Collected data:
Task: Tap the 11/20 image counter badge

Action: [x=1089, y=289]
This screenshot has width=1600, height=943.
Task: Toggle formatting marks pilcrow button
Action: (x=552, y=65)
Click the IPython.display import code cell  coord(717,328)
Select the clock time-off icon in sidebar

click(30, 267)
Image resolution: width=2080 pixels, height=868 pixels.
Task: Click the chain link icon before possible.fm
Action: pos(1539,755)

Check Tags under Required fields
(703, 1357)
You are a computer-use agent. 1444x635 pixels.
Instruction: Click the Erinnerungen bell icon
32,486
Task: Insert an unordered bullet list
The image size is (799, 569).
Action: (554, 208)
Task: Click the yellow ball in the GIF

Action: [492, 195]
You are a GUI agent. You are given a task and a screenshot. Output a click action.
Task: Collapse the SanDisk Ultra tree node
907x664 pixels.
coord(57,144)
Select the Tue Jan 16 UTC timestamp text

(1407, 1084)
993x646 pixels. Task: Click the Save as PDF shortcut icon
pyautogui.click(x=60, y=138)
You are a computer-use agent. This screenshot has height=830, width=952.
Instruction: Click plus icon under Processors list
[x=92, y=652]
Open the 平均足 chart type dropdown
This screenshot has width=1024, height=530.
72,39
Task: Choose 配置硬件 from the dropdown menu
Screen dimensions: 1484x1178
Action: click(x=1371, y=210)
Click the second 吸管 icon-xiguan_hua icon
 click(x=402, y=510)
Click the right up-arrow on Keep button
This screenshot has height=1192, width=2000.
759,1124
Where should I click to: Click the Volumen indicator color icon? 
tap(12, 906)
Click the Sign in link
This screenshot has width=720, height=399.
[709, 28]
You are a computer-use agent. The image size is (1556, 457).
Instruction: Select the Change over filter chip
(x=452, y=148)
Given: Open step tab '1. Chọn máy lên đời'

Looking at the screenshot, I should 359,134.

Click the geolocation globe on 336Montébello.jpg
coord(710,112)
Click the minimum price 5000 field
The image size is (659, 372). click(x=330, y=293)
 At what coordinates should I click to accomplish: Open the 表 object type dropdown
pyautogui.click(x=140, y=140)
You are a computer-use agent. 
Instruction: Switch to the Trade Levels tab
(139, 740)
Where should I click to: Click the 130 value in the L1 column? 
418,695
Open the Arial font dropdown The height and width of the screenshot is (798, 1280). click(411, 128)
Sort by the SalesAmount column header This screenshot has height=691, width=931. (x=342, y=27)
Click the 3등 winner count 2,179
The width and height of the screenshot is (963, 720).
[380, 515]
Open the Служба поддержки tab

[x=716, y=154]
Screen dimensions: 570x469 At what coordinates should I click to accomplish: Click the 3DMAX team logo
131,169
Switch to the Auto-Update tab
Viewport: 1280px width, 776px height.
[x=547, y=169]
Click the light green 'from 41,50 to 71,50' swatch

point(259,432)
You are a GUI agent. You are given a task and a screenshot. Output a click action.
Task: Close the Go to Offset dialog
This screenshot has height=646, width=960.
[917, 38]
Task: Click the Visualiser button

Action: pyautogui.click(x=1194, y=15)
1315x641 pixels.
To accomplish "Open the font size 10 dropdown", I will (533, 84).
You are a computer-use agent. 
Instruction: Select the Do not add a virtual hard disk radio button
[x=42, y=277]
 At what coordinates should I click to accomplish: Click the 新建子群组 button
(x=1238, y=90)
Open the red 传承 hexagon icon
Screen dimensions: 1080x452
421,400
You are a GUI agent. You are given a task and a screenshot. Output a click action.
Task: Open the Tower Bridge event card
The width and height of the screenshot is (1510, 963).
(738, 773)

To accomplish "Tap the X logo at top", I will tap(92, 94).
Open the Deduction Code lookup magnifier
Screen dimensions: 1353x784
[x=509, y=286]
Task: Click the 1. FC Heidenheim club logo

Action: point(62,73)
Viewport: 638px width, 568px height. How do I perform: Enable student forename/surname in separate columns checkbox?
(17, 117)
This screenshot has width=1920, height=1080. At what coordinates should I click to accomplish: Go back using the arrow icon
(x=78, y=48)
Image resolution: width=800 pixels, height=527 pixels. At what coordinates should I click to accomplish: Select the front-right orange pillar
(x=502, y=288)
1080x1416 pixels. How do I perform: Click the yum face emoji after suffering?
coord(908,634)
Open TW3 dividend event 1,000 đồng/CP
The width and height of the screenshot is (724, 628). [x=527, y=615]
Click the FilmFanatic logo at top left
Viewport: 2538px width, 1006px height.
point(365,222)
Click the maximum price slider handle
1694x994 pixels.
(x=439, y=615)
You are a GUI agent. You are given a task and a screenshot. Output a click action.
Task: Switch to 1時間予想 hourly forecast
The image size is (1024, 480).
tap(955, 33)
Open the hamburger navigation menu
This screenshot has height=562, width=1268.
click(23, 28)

## What needs to be done
Leaving nothing out, print each line above exactly.

## Output of the exercise
Task: Tap the 11/20 image counter badge

Action: [x=1089, y=289]
This screenshot has width=1600, height=943.
Task: Toggle formatting marks pilcrow button
Action: (x=552, y=65)
Click the IPython.display import code cell  coord(717,328)
Select the clock time-off icon in sidebar

click(30, 267)
Image resolution: width=2080 pixels, height=868 pixels.
Task: Click the chain link icon before possible.fm
Action: pos(1539,755)

Check Tags under Required fields
(703, 1357)
You are a computer-use agent. 1444x635 pixels.
Instruction: Click the Erinnerungen bell icon
32,486
Task: Insert an unordered bullet list
The image size is (799, 569).
Action: (554, 208)
Task: Click the yellow ball in the GIF

Action: [492, 195]
You are a GUI agent. You are given a task and a screenshot. Output a click action.
Task: Collapse the SanDisk Ultra tree node
907x664 pixels.
coord(57,144)
Select the Tue Jan 16 UTC timestamp text

(1407, 1084)
993x646 pixels. Task: Click the Save as PDF shortcut icon
pyautogui.click(x=60, y=138)
You are a computer-use agent. This screenshot has height=830, width=952.
Instruction: Click plus icon under Processors list
[x=92, y=652]
Open the 平均足 chart type dropdown
This screenshot has width=1024, height=530.
72,39
Task: Choose 配置硬件 from the dropdown menu
Screen dimensions: 1484x1178
Action: click(x=1371, y=210)
Click the second 吸管 icon-xiguan_hua icon
 click(x=402, y=510)
Click the right up-arrow on Keep button
This screenshot has height=1192, width=2000.
759,1124
Where should I click to: Click the Volumen indicator color icon? 
tap(12, 906)
Click the Sign in link
This screenshot has width=720, height=399.
[709, 28]
You are a computer-use agent. The image size is (1556, 457).
Instruction: Select the Change over filter chip
(x=452, y=148)
Given: Open step tab '1. Chọn máy lên đời'

Looking at the screenshot, I should 359,134.

Click the geolocation globe on 336Montébello.jpg
coord(710,112)
Click the minimum price 5000 field
The image size is (659, 372). click(x=330, y=293)
 At what coordinates should I click to accomplish: Open the 表 object type dropdown
pyautogui.click(x=140, y=140)
You are a computer-use agent. 
Instruction: Switch to the Trade Levels tab
(139, 740)
Where should I click to: Click the 130 value in the L1 column? 
418,695
Open the Arial font dropdown The height and width of the screenshot is (798, 1280). click(411, 128)
Sort by the SalesAmount column header This screenshot has height=691, width=931. (x=342, y=27)
Click the 3등 winner count 2,179
The width and height of the screenshot is (963, 720).
[380, 515]
Open the Служба поддержки tab

[x=716, y=154]
Screen dimensions: 570x469 At what coordinates should I click to accomplish: Click the 3DMAX team logo
131,169
Switch to the Auto-Update tab
Viewport: 1280px width, 776px height.
[x=547, y=169]
Click the light green 'from 41,50 to 71,50' swatch

point(259,432)
You are a GUI agent. You are given a task and a screenshot. Output a click action.
Task: Close the Go to Offset dialog
This screenshot has height=646, width=960.
[917, 38]
Task: Click the Visualiser button

Action: pyautogui.click(x=1194, y=15)
1315x641 pixels.
To accomplish "Open the font size 10 dropdown", I will (533, 84).
You are a computer-use agent. 
Instruction: Select the Do not add a virtual hard disk radio button
[x=42, y=277]
 At what coordinates should I click to accomplish: Click the 新建子群组 button
(x=1238, y=90)
Open the red 传承 hexagon icon
Screen dimensions: 1080x452
421,400
You are a GUI agent. You are given a task and a screenshot. Output a click action.
Task: Open the Tower Bridge event card
The width and height of the screenshot is (1510, 963).
(738, 773)

To accomplish "Tap the X logo at top", I will tap(92, 94).
Open the Deduction Code lookup magnifier
Screen dimensions: 1353x784
[x=509, y=286]
Task: Click the 1. FC Heidenheim club logo

Action: point(62,73)
Viewport: 638px width, 568px height. How do I perform: Enable student forename/surname in separate columns checkbox?
(17, 117)
This screenshot has width=1920, height=1080. At what coordinates should I click to accomplish: Go back using the arrow icon
(x=78, y=48)
Image resolution: width=800 pixels, height=527 pixels. At what coordinates should I click to accomplish: Select the front-right orange pillar
(x=502, y=288)
1080x1416 pixels. How do I perform: Click the yum face emoji after suffering?
coord(908,634)
Open TW3 dividend event 1,000 đồng/CP
The width and height of the screenshot is (724, 628). [x=527, y=615]
Click the FilmFanatic logo at top left
Viewport: 2538px width, 1006px height.
point(365,222)
Click the maximum price slider handle
1694x994 pixels.
(x=439, y=615)
You are a GUI agent. You are given a task and a screenshot. Output a click action.
Task: Switch to 1時間予想 hourly forecast
The image size is (1024, 480).
tap(955, 33)
Open the hamburger navigation menu
This screenshot has height=562, width=1268.
click(23, 28)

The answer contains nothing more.